I have also been the vice president of Stanford Kendo Club (Japanese sword-fighting martial art), and member of Stanford Storyboard Club and Stanford Amateur Radio Club (Call Sign KN6YCY, FCC General Class). I speak English, Mandarin Chinese, and Japanese (Latin not really).
Some Projects
FLFL: Japanese Furigana Generation using Aligned Whisper Audiobook Transcription
2024HuggingFace Trainer, axolotl, wandb, Modal.com
- Released finetuning datasets from parsing 4000 hours of public-domain audiobook data released by the Japanese National Diet Library
- Finetuned stockmark/gpt-neox-japanese-1.4b for furigana generation
- Evaluated performance against few-shot GPT-4, MeCab/Unidic (writeup incoming)

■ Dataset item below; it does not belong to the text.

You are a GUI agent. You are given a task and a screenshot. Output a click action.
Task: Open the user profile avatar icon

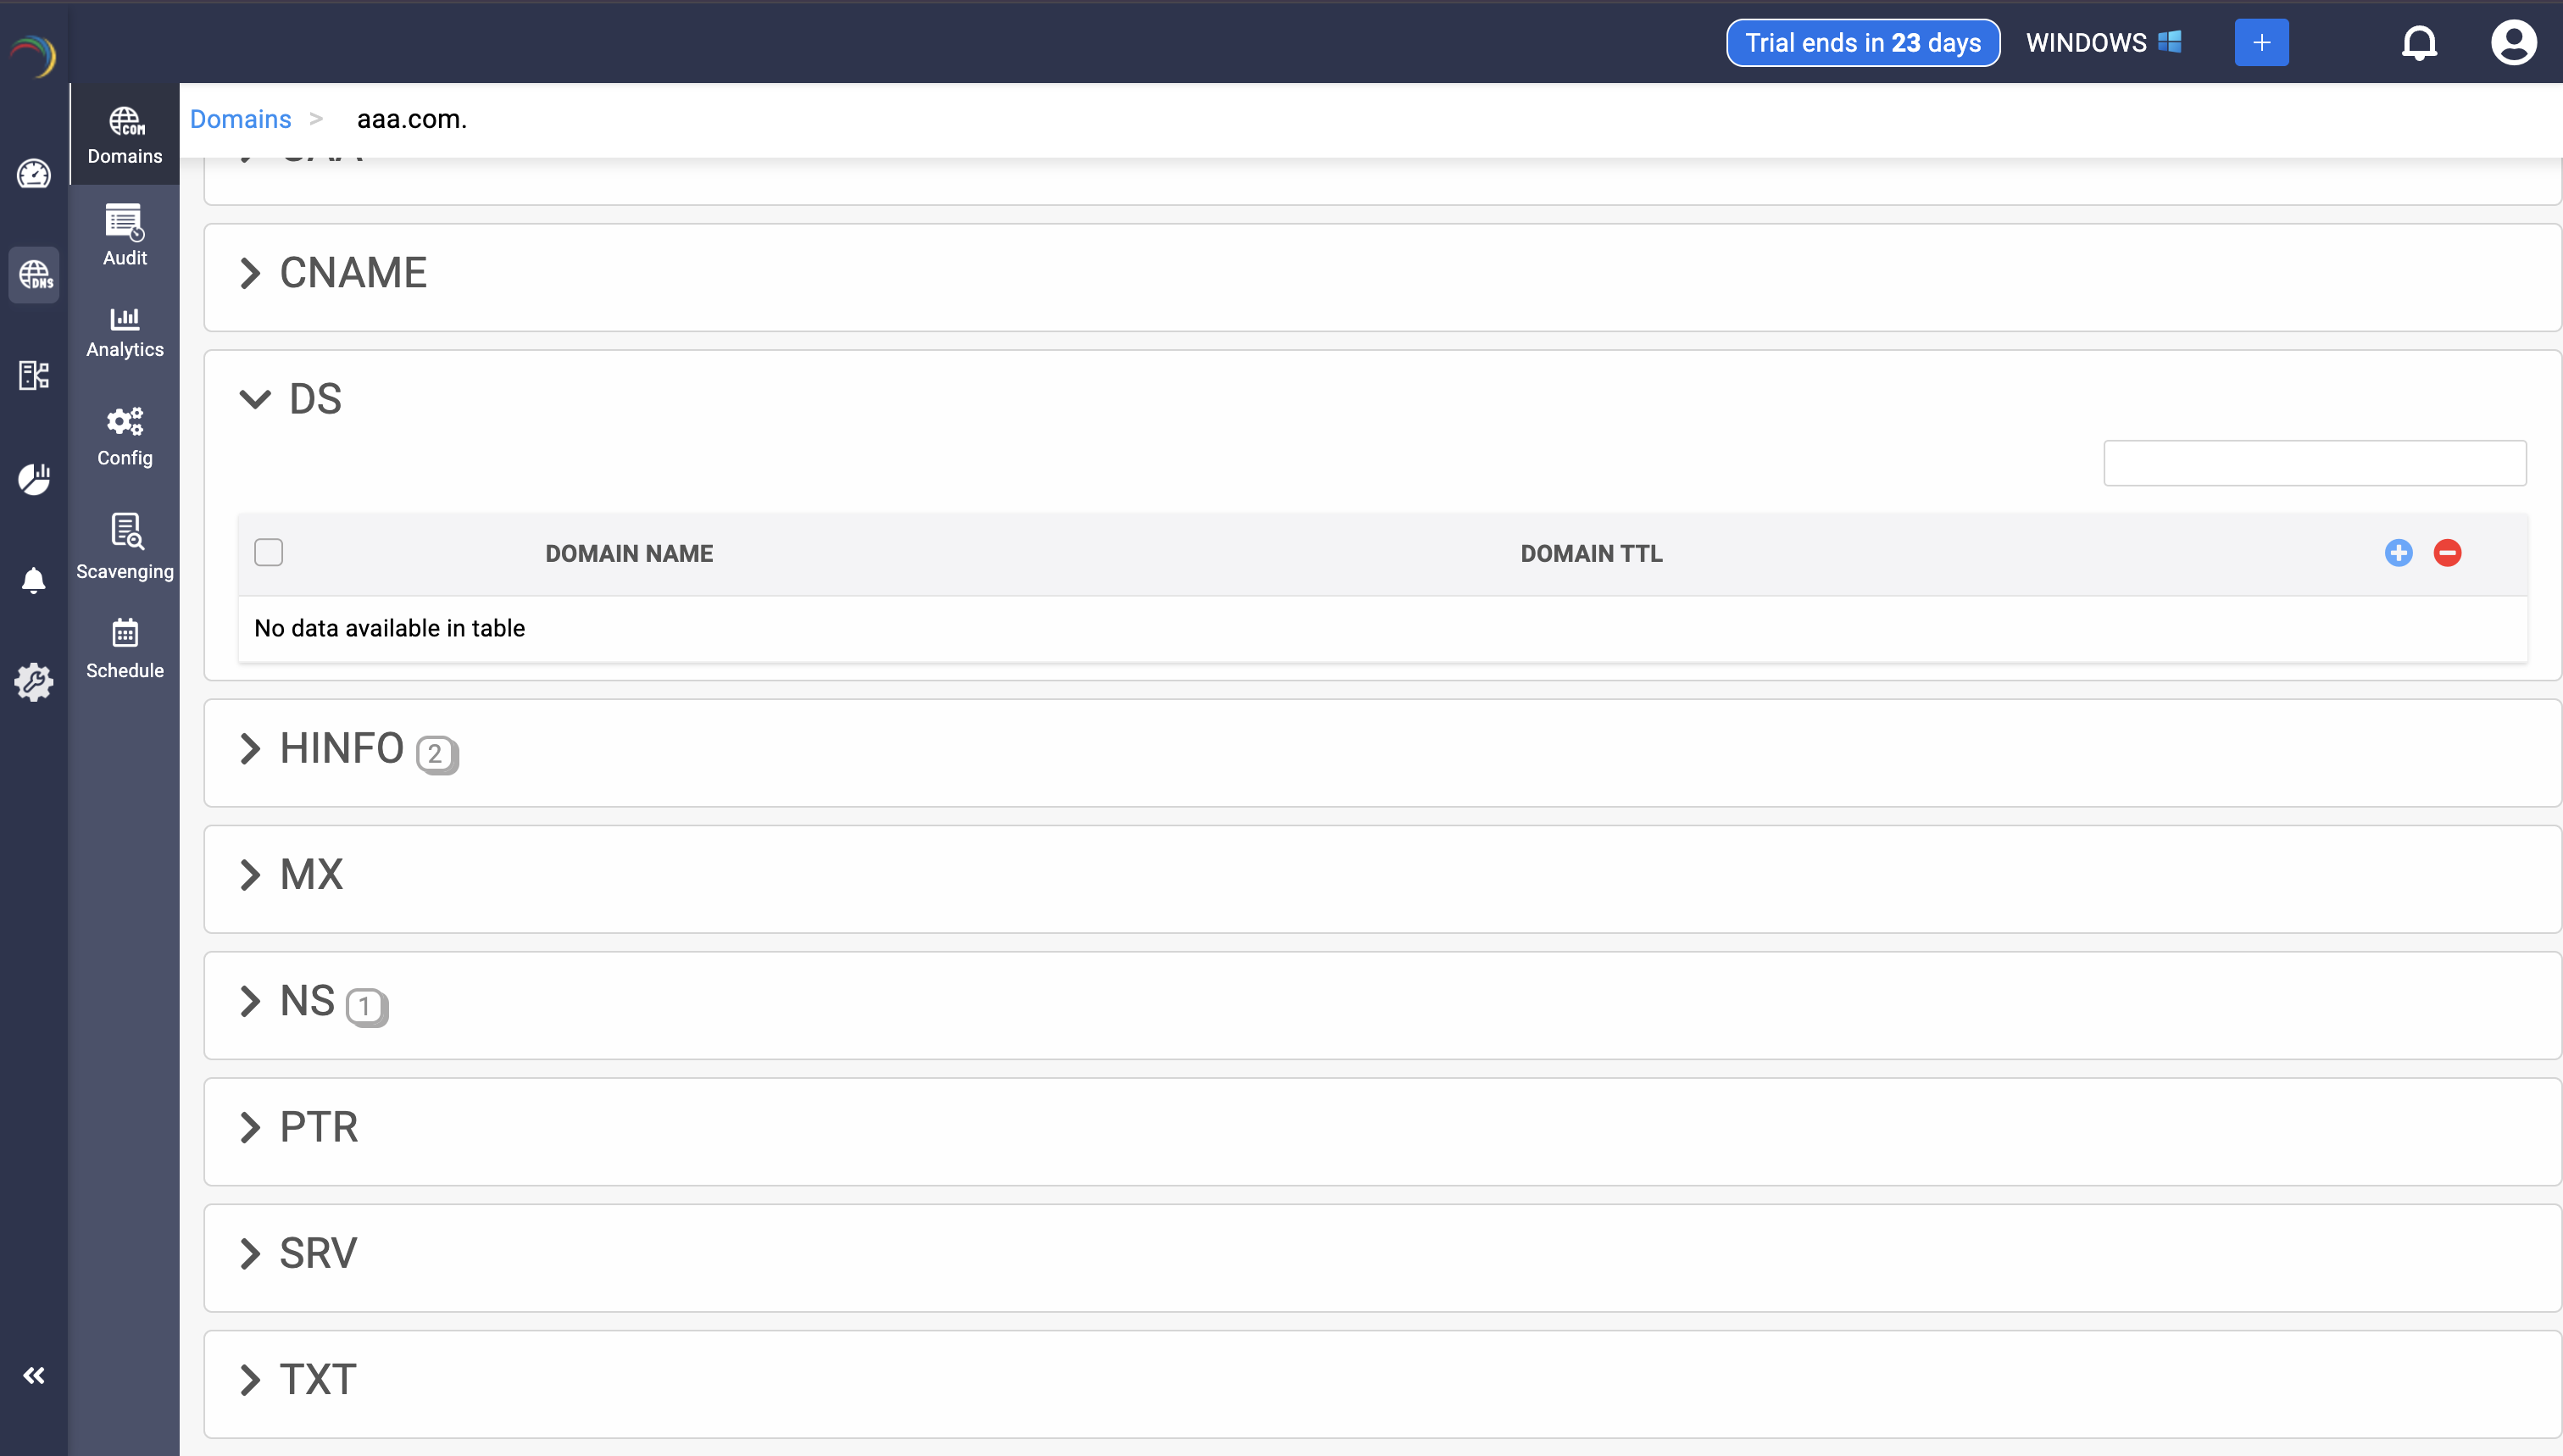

Non-Greedy Furigana String Generation
The Shades of Meaning: Investigating LLMs' Cross-lingual Representation of Grounded Structures
2024, CS 224N: Natural Language Processing with Deep LearningPython, PyTorch, HuggingFace transformers, SciPy
- Led an outstanding CS 224N custom project
- Collected and built a dataset of cross-lingual cultural color words
- Performed a series controlled experiments on how the quality of representations varies with language, model, context, and fine-tuning
- Introduced a novel color-mapping experiment that visualizes languages’ color representation
Predicting Hospital Length of Stay from Imbalanced Data
2024, CS 229: Machine LearningPython, scikit-learn, XGBoost
- Built and presented a strong classification-regression pipeline using Synthetic Minority Oversampling, ensemble learning
Allegorical Lisp Machine
2023, CS107E: Computer Systems from the Ground UpC, Lisp, ARMv6 Assembly
- A freestanding graphical Lisp environment on Raspberry Pi A+
- Implemented Lisp interpreter, system calls, exception handling, REPL, etc. from relevant papers
- Implemented memory allocation, bitmapped graphics, serial IO, math library, etc. in baremetal C
- Wrote specifications, tracked progress, and assigned tasks as co-dev and project manager
- Name is a play on Symbolics
7GUIs with React + TypeScript + MobX
2024React, TypeScript, MobX, Node.js
- A concise and accurate implementation of the 7GUIs challenge
- Fully reactive with state management & value derivation in MobX
Flow Tree-Style-Tab Browser
2019SwiftUI, UIKit, WKWebView, Combine
- The first tree-style tab browser on iOS & iPadOS
- Utilized (then) latest native APIs to enable features such as iCloud sync, adblocker, dark and light mode, drag and drop, and multiwindow interactions
- 89.8K impressions and 2.6K downloads while it was on the App Store
Hikari Ray Tracer
2022Typed Racket
- Implementation of The Ray Tracer Challenge in Typed Racket (PLT Scheme, Lisp dialect)
-
Has features of up to chapter 11 of the book and additionally:
- multithreaded rendering
- focal blur
- Source code is tangled from the (not very) literate raytracer-challenge.org document.
math.c
2021C, some Calculus
- Naive freestanding implementation of
math.h
Other older things I worked on include solutions to SICP exercises (like 2.58), and all kinds of scripts for indexing / tagging local media, automating building Anki decks from Kindle Vocabulary Builder using MeCab and MDict, scanning dactylic hexameter for homework, etc.